[Items listed in a dataset]
= = =

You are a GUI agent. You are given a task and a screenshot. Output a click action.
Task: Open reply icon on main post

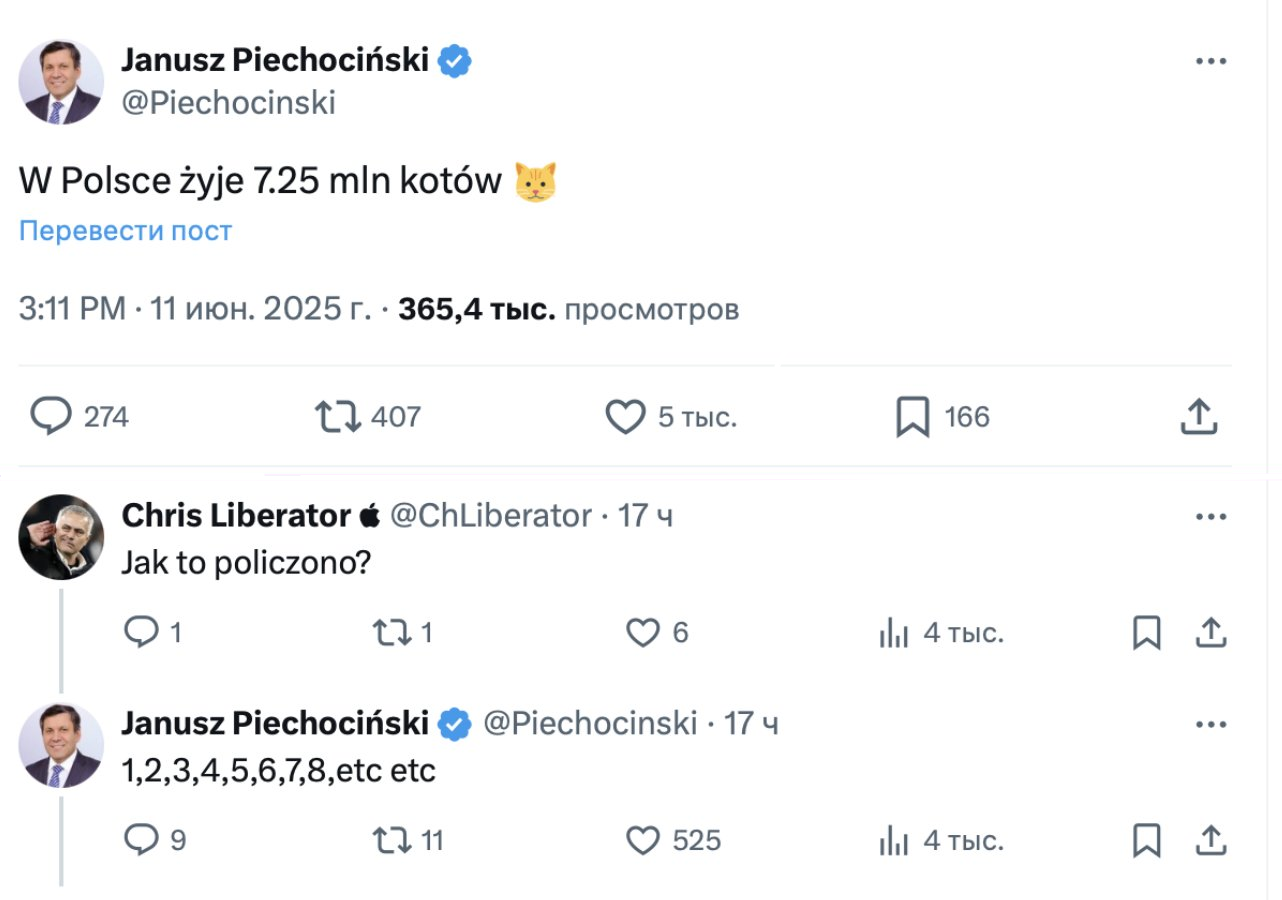(50, 417)
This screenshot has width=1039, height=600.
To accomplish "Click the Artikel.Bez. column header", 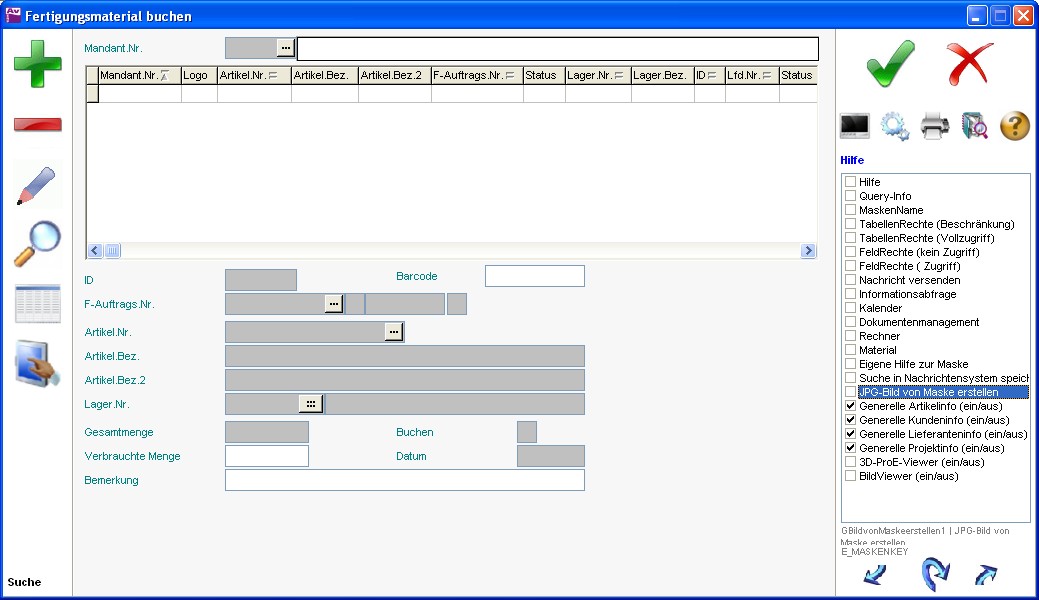I will tap(324, 75).
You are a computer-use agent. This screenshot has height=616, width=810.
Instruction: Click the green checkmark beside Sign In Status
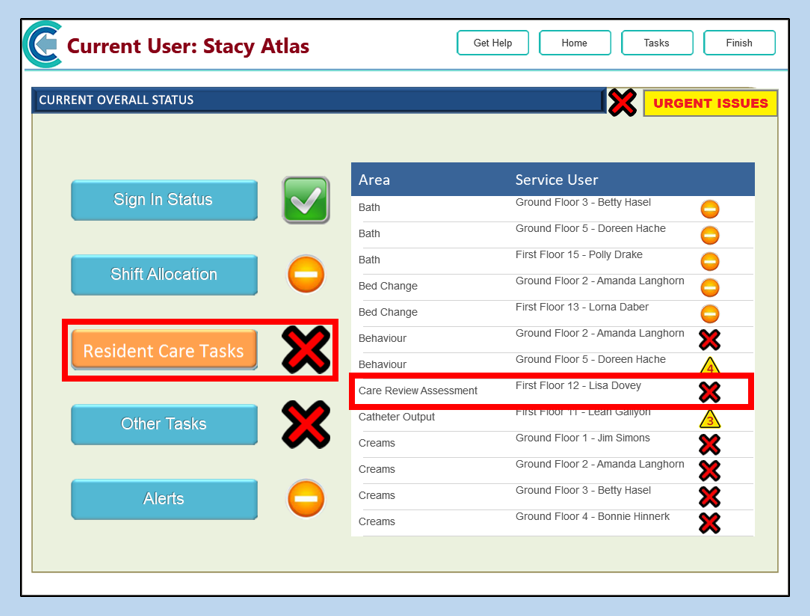coord(305,200)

= = =

_WORK TO COMPLETE_
Return only the number of lines in the preceding records that contain the string "screenshot".

_RESULT BELOW_
3